Friday, February 5, 2010

From books and movies to food

In the last few days I have written about movies and books (one of my goals for the year being to write about each book I read and film I watch), so I think that it is time for a food post.

Several days ago, when there wasn't much in the way of dinner suitable food in the house, I made a late night pilgrimage to the grocery store in search of sustenance.  I wasn't much interested in cooking, so I was considering a terribly wholesome meal along the lines of Robust Russet Cape Cod potato chips and medium cheddar cheese, but as I made the short drive to the local supermarket, I remembered that the store has prepared meal offerings which might be a somewhat more nutritious and satsifying alternative.

I still came home with the cheese and potato chips, which will most likely be staples of my diet for the rest of my life no matter what health questions they may raise, but there was also a container of vegetarian minestrone (which I have heard might be a bit of a redundant term) in my handy dandy reusable grocery bag.

As with most prepared meals, the vegetables in the soup had been cooked to the point of dissolution into the broth, so I rummaged in the refrigerator's vegetable bin and came up with a slightly wilted carrot and stalk of celery as well as a presentable zucchini to chop up and add to the ready made concoction.  A few minutes of simmering, and I had a tasty meal, with enough left over for lunch the following day.

Thus minestrone became my next cooking quest.  The Italian cookbooks on my shelf didn't offer any recipes which made me say to myself, "This is it!  I simply must prepare this recipe," so I wandered into cyberspace to see if I could find a more inspiring alternative.

My minimal exposure to the Food Network has made me a fan of Giada de Laurentiis, so I started with a Google search for Giada and minestrone.

The first result in the list was Winter Minestrone, and the second was Fish Minestrone with Herb Sauce.

Neither recipe was terribly complicated, and each sounded tasty, so I ended up trying them both.

Not surprisingly, I made a few substitutions and adjustments based on what I already had on hand.  I used homemade turkey stock rather than beef broth or chicken broth.  The winter minestrone got a half a cup or so of Merlot that I wanted to use up, and the fish minestrone got a about a cup of Riesling because I think that I have decided that most any non cream-based soup needs a bit of wine.  It makes all of the flavors meld so nicely.

I had bacon, so I used that for the winter minestrone rather than buying pancetta, and ended up reducing the amount of olive oil while I was at it.

Snapper was not readily available for the fish minestrone, so I went with haddock, and I didn't have the fresh ingredients for the herb sauce, so I made a bit of paste with the dried counterparts and stirred it into the whole pot rather than doling it out with individual servings.

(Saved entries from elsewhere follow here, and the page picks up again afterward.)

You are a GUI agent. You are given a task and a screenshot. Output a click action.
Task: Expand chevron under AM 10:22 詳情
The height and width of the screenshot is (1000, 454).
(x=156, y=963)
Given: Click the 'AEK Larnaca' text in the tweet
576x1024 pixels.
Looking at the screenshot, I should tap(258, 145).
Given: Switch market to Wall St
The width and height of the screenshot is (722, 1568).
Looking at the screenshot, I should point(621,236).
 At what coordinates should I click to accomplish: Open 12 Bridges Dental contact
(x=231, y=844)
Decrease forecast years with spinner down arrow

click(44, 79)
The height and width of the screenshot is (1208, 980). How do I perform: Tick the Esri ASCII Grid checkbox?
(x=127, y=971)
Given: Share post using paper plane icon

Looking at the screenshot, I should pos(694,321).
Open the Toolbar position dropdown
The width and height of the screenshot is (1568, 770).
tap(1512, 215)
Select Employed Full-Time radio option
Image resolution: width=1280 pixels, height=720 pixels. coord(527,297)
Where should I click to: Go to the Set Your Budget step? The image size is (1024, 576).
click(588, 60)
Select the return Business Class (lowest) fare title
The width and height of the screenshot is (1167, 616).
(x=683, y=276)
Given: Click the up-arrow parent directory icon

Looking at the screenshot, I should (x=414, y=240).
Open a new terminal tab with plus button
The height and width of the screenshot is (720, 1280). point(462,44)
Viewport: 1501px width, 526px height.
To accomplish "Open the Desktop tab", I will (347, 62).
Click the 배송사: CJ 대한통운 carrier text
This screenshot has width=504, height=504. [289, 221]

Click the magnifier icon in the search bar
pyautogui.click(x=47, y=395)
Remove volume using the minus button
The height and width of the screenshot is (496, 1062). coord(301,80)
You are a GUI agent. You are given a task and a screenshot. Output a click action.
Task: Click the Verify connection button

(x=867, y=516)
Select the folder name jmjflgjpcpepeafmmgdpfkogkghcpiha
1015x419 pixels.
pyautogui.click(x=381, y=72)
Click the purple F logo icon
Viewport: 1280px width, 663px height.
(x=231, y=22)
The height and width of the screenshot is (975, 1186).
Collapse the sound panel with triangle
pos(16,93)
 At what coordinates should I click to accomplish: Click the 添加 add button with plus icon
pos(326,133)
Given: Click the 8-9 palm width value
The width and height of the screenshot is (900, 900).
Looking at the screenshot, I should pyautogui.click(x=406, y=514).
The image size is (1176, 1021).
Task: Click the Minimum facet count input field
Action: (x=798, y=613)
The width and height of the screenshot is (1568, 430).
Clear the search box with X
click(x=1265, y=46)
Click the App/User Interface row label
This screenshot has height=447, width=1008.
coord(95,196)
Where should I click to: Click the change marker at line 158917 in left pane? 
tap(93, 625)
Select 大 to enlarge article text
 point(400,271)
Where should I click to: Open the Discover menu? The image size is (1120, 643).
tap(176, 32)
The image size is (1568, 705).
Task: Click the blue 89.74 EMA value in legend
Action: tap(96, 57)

One substitution I did not make because I wanted to make the soup the same day that I bought the ingredients was dry beans for canned beans.  I generally prefer dry beans even though they require soaking and cooking because I don't like the extra stuff in the can with the beans.  The garbanzos for the fish minestrone weren't to bad, but the white kidney beans for the winter minestrone had a rather unpleasant slime on them from.  Luckily a good portion of it insisted on sticking resolutely to the bottom of the can, so rinsing wasn't too much of an ordeal.  Still.  Ick.  Dry beans and planning ahead hence forth.

Canned bean slime aside, the end result was two satisfying soups to chase away the winter chill.

Less successful, however, was the second attempt at the chocolate cake described near the beginning of The Sweet Life in Paris by David Lebovitz.

The first attempt was on Christmas Eve.  I dutifully followed the directions of baking for 35 minutes because of the added directive "Do not overbake."  Everything looked fine when I took it out of the over ... and twenty minutes later, I had a crater which crumbled to dust when touched.

This time around, I baked the cake for about fifty minutes.  It was still not nearly long enough, but at least the thing is edible this time.

Third time's the charm, right?  Perhaps for Easter.  Or the next time we have guinea pigs, er, guests.  In the meantime, I think I shall continue to focus on cooking rather than baking, except perhaps for bread, which I seem to be able to produce with reasonable consistency.


  1. Can you be more specific about which Lebovitz chocolate cake recipe? He has several listed.

  2. In my hardcover copy of the book, it is on pages 35 and 36. Gateau Therese Chocolate Cake it's called. Does that help? Reproducing the entire recipe might not be the most copyright friendly course of action.

  3. This helps. Thanks.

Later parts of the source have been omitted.